Maria Sanders, an Occupy Democracy activist, said that erecting a statue of the Queen to commemorate a document celebrated for curbing monarchical power was "hypocrisy".
"Part of the reason for having the festival is to make the point that the fight that started 800 years ago isn't finished. People still have to keep fighting for democracy because we don't have it, though we've made a lot of gains," Sanders told Al Jazeera.
Maria Sanders, an Occupy Democracy activist, with her baby at the Runnymede Eco-Village [Simon Hooper/Al Jazeera]
Police on Friday blocked entrances to the village, which is located on former university-owned land sold to a property developer in 2007, and prevented non-residents from getting onto the site. Al Jazeera saw musicians and people carrying catering equipment being denied access, while footage posted online showed a video journalist being arrested after failing to leave the area when told to do so by police.
A spokesperson for Surrey Police told Al Jazeera that action was being taken to prevent an illegal rave, and said officers would actively turn away those planning to attend.
"We are sympathetic to those that wanted a more quiet and peaceful event, but this has been hijacked by a group who wished to organise an occasion which by definition constitutes a rave - a gathering of individuals over several days - where throughout that period amplified music will be played. There is concern for public safety and community disruption," the spokesperson said.

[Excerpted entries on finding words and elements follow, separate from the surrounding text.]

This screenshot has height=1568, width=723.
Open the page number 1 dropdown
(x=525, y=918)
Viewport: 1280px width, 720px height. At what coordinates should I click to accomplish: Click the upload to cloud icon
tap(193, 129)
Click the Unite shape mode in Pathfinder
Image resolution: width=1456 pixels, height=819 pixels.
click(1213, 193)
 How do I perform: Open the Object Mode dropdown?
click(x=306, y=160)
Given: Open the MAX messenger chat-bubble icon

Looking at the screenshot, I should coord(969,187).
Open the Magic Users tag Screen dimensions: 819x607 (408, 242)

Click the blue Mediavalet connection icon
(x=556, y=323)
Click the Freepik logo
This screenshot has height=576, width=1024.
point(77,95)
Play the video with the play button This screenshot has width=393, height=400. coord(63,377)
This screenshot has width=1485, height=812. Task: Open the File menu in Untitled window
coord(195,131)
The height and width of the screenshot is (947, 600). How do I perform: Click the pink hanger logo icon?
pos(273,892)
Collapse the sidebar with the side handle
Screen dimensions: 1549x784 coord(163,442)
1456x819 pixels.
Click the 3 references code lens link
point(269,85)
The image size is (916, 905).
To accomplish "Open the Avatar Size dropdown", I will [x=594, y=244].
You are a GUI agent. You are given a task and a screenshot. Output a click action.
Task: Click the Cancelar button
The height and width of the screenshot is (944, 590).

Organisers denied the event constituted a rave, describing it as "democratic discussions with a bit of music". The event's programme advertised live music and "various DJs until 3am" on Sunday morning, but organisers said they had offered to turn off the music by 11pm.
Phoenix said the festival had been subjected to an excessive clampdown, but added speakers and other people were still managing to get in.
"We have the right to protest and gather and to have our opinions. The state may not like it but this is a celebration of the Magna Carta in its truest sense, in the spirit of the rights of the individual against the government, and they should be allowing it to go ahead rather than suppressing it," he said.
A natural spring provides water while many residents collect food discarded by nearby supermarkets [Simon Hooper/Al Jazeera]
Occupants of the eco-village, who currently number about 30 permanent residents and others more loosely affiliated to the camp, are also facing a legal fight to remain on the site after Orchid Runnymede, the owners of the land, began court proceedings to evict them earlier this year, with their latest court date coinciding with Monday's Magna Carta anniversary.
They say they have the right to live on the land under English common law, and cite the Charter of the Forests, a companion document to the Magna Carta passed in 1217 that granted ordinary people rights of access to woodlands, as well as more recent European human rights laws.
They also describe themselves as "Diggers" and claim to be inspired by the group of the same name who occupied common land amid the social unrest that followed the English Civil War of the 1640s.
"We are not doing anything illegal here. By English law we are allowed to use disused land and unmanaged piece of forest which is what this is," Ieuan Davies, one of the original residents, told Al Jazeera.
He said about half of those currently living at the site had nowhere else to go and would otherwise be homeless.
Davies, 50, and the other founders are veterans of the Occupy London movement, which set up camp outside St Paul's Cathedral in 2011 as part of global anti-capitalism protests, who were eventually evicted from central London in June 2012.
At that point, Davies said, about 70 people had marched to their current location southwest of the city, followed all the way by police, who issued them with an injunction en route to stay off nearby Windsor Great Park, a 2,020-hectare former hunting forest still owned by the monarchy.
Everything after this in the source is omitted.